** Begin Given information **

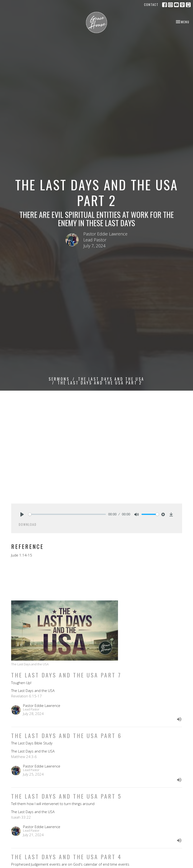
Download (28, 524)
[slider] (67, 514)
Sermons (59, 379)
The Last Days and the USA (111, 379)
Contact (151, 4)
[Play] (22, 514)
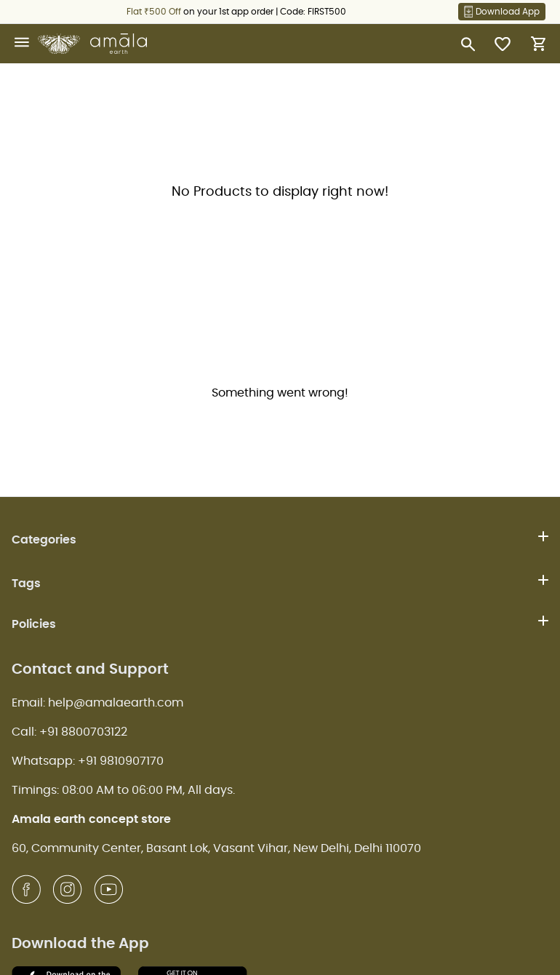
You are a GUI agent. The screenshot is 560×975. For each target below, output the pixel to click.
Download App (502, 12)
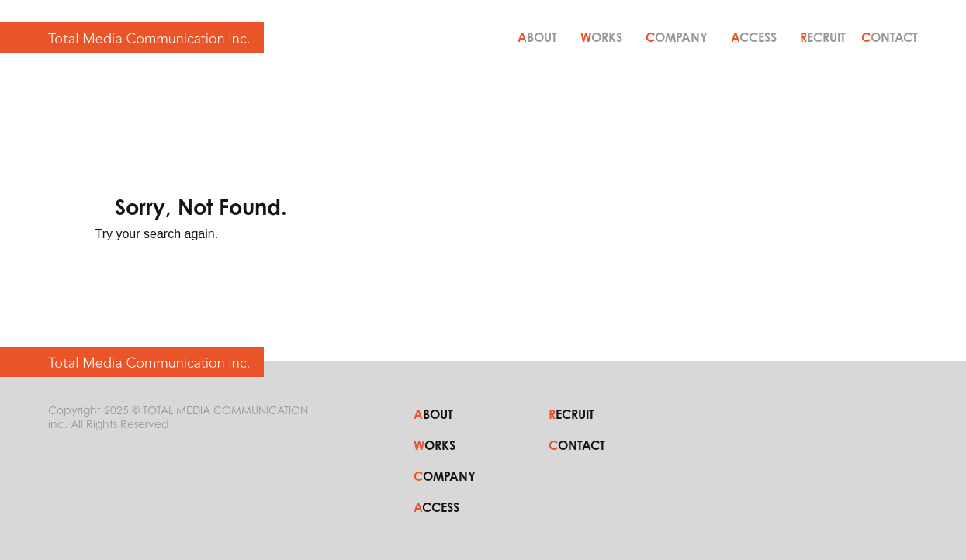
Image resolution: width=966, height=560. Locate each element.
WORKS (601, 37)
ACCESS (753, 37)
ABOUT (537, 37)
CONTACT (889, 37)
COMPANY (677, 37)
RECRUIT (822, 37)
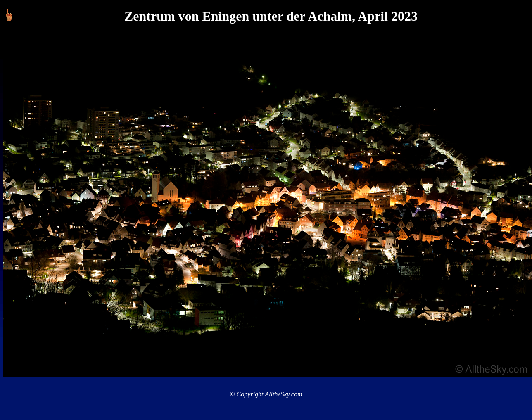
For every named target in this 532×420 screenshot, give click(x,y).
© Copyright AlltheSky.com (266, 394)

** End Given information **

What is expected:
Reproduce every line of the material above verbatim, leaving out the pictures.

Output below:
Download (28, 524)
[slider] (67, 514)
Sermons (59, 379)
The Last Days and the USA (111, 379)
Contact (151, 4)
[Play] (22, 514)
You are a GUI agent. The screenshot is 560×975. For each target below, output the pixel to click.
Download App (502, 12)
Image resolution: width=966, height=560. Locate each element.
WORKS (601, 37)
ACCESS (753, 37)
ABOUT (537, 37)
CONTACT (889, 37)
COMPANY (677, 37)
RECRUIT (822, 37)
For every named target in this 532×420 screenshot, give click(x,y).
© Copyright AlltheSky.com (266, 394)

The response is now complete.